Num dia de outono aparentemente banal numa escola secundária suburbana americana, a câmara de Gus Van Sant vagueia com uma calma hipnótica. Seguimos John, que chega atrasado depois de uma discussão com o pai alcoólico; Elias, um aspirante a fotógrafo que procura modelos nos corredores; e um trio de amigas mais preocupadas com calorias e fofocas do que com as aulas. O sol da tarde entra pelas janelas, criando longas sombras no chão encerado, e o som ambiente é uma mistura de conversas distantes, armários a bater e o eco de passos. Noutro ponto, Alex e Eric recebem uma encomenda em casa, jogam um videojogo de tiros e tomam banho juntos. O que se desenrola não é uma construção de suspense, mas uma acumulação de momentos mundanos que, sem aviso, convergem para um plano meticuloso e letal. ‘Elefante’ documenta as horas que antecedem um tiroteio em massa, retratando tanto as vítimas como os perpetradores com a mesma distância impassível.
A força do filme, vencedor da Palma de Ouro em Cannes, reside na sua abordagem formalista e na sua recusa em oferecer uma tese sociológica ou psicológica para o ato. A cinematografia de Harris Savides, com os seus célebres e longos planos-sequência, transforma o espectador num observador fantasmagórico, flutuando pelos corredores e espaços da escola. A narrativa fragmentada revisita os mesmos instantes a partir de diferentes perspetivas, criando uma sensação de inevitabilidade e desorientação temporal. Van Sant não procura causas nem aponta dedos; em vez disso, ele apresenta uma sequência de eventos com uma objetividade quase clínica. A violência, quando chega, é factual, desprovida de qualquer espetacularização. É aqui que o conceito da banalidade do mal de Hannah Arendt encontra uma ressonância perturbadora: o horror emerge não de uma monstruosidade explícita, mas da execução metódica de uma tarefa por jovens que, momentos antes, tocavam Beethoven ao piano ou discutiam a sua estratégia.

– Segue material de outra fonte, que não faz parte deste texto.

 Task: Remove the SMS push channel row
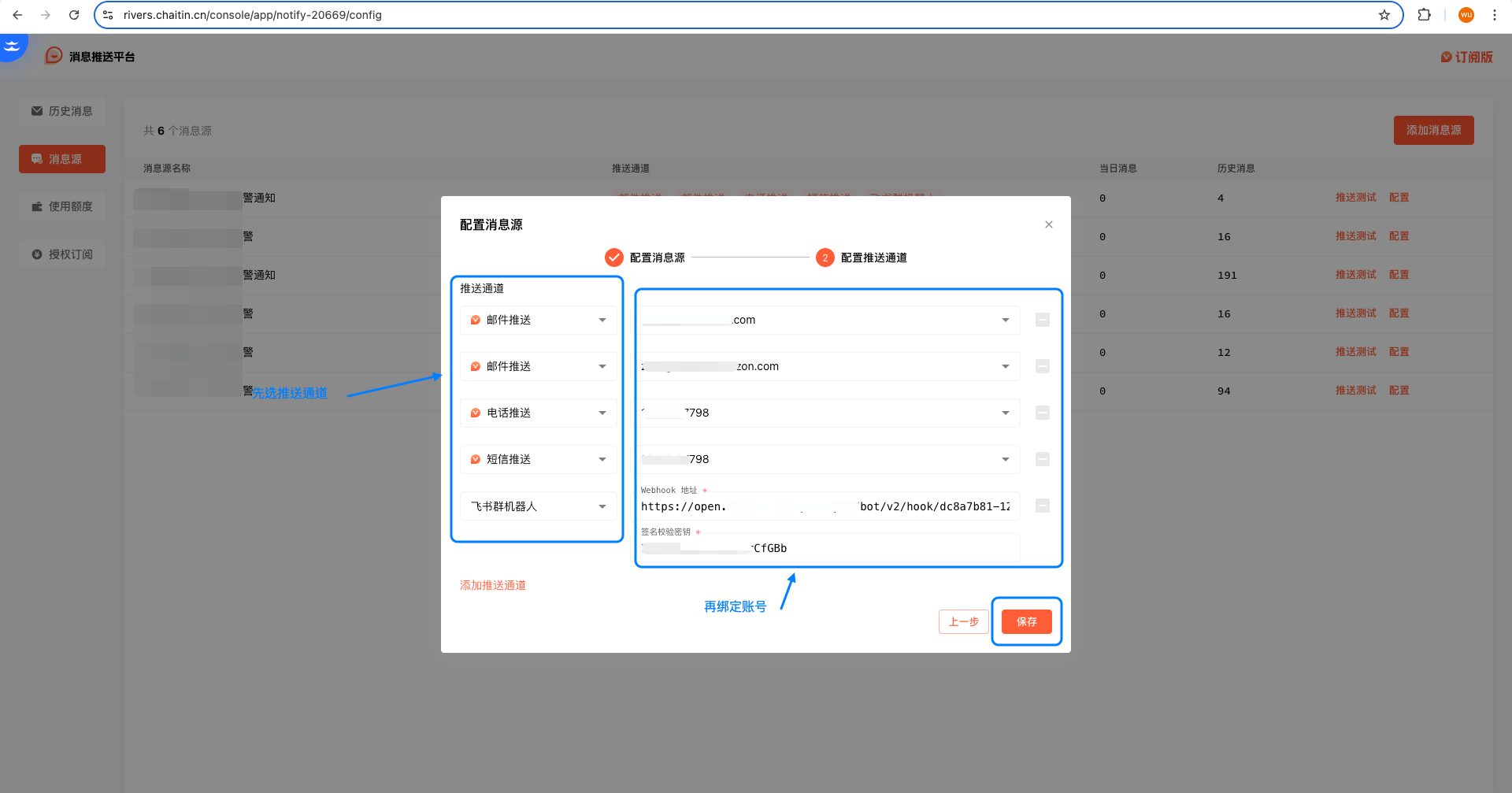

Ao despir o evento de uma narrativa convencional, ‘Elefante’ posiciona-se como uma obra de cinema que se debruça sobre a superfície das coisas para sugerir um vazio insondável. Não há um aprofundamento nos passados dos atiradores que justifique as suas ações de forma conclusiva, apenas fragmentos de bullying, alienação e uma fascinação casual pela cultura das armas. O resultado é uma peça de cinema profundamente desconcertante, um estudo atmosférico sobre a fragilidade da normalidade e a natureza opaca de certas erupções de violência na sociedade contemporânea. A sua influência perdura precisamente pela sua contenção, deixando uma impressão duradoura através do que mostra e, mais significativamente, do que se abstém de explicar.